Dari 10 anak yg kautanya, belum tentu ada di antaranya yg pengin jadi petani. Bahkan untuk mengakui orangtuanya berprofesi sebagai petani pun mungkin malu. Apa alasannya? Ga perlu jauh2, sektor pertanian bagi kebanyakan orang di desa kita tidak bisa menjadi satu-satunya sumber pendapatan untuk menafkahi keluarga. Selain karena lahan pertanian yg dimiliki sgt terbatas, petani lebih suka menjual produk pertaniannya dalam bentuk bahan mentah atau belum diolah. Harganya pun murah, pendapatan mereka kecil. Bahan mentah diangkut ke daerah lain jumlahnya berton-ton setiap hari pasar. Setelah diolah menjadi barang bernilai tambah dibawa lg ke desa kita dan dijual dengan harga mahal. Bayangkan jika petani kita mengolah sendiri produk pertaniannya agar memiliki nilai tambah. Harga jualnya mahal, dan petani sejahtera. Jika petani makmur, anak kecil tidak perlu ragu bercita-cita jadi petani, anak kecil tidak perlu malu mengakui orangtuanya berprofesi sebagai petani.

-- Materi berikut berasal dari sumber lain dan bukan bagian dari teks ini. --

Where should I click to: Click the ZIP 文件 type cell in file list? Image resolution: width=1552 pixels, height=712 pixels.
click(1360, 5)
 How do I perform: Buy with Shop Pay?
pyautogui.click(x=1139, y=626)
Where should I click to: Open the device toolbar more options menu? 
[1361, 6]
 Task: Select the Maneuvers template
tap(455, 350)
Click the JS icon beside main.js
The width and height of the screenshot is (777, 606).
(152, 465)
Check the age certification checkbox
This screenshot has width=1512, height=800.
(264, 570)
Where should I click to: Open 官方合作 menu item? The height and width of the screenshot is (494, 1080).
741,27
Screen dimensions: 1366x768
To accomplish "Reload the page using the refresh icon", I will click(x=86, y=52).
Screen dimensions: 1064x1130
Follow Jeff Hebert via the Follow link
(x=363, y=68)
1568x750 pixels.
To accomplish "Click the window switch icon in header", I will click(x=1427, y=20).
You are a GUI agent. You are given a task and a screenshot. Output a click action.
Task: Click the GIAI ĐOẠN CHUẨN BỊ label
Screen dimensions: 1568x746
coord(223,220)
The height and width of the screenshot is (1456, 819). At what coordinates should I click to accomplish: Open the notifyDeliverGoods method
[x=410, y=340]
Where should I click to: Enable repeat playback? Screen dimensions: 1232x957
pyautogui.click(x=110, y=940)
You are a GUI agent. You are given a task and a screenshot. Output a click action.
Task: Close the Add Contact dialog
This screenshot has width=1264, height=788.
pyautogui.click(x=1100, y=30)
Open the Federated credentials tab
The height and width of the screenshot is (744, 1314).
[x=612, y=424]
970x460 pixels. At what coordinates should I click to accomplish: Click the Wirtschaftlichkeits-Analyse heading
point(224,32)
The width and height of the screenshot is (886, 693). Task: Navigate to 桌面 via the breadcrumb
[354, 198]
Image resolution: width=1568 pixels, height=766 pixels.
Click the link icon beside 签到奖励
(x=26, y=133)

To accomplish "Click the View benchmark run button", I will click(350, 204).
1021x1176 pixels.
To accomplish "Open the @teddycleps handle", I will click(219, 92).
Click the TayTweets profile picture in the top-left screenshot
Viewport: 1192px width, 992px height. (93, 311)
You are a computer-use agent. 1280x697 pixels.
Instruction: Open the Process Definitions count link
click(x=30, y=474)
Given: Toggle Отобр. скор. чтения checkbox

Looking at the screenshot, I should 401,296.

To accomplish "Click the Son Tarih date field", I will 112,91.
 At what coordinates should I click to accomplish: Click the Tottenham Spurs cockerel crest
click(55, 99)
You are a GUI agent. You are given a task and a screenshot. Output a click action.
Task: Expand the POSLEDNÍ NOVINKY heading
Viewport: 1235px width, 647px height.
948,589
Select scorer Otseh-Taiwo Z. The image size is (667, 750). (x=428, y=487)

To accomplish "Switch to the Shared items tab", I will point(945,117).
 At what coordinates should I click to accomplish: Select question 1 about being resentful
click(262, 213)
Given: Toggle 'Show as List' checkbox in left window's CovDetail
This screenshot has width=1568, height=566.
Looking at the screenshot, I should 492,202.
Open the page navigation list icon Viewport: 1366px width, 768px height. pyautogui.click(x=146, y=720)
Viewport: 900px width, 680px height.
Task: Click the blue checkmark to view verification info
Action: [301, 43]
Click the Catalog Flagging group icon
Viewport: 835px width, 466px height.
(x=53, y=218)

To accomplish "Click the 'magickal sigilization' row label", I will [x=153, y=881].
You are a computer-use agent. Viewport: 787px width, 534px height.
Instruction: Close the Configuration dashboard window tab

Jadi industri kecil yg mengolah produk pertanian di pedesaan harus terbangun. Ini juga bisa menciptakan lapangan kerja bagi masyarkat sekitar. Tapi itu sulit terjadi jika pertani susah mendapatkan permodalan, sementara bunga bank di Indonesia merupakan salah satu yang tertinggi di Asia dan dunia. Di sini, pemerintah harus bisa menurunkan suku bunga bank. Satu hal yg penting, sekolah juga tidak hanya mengajarkan ke siswanya bagaimana membuat surat lamaran pekerjaan. Ajarkanlah anak untuk menciptakan lapangan pekerjaan. Negara yang bisa mencapai pertumbuhan ekonomi pesat, karena penduduknya banyak yang berwirausaha. Contohlah China, coba sebut negara mana yg belum dibanjiri produk China???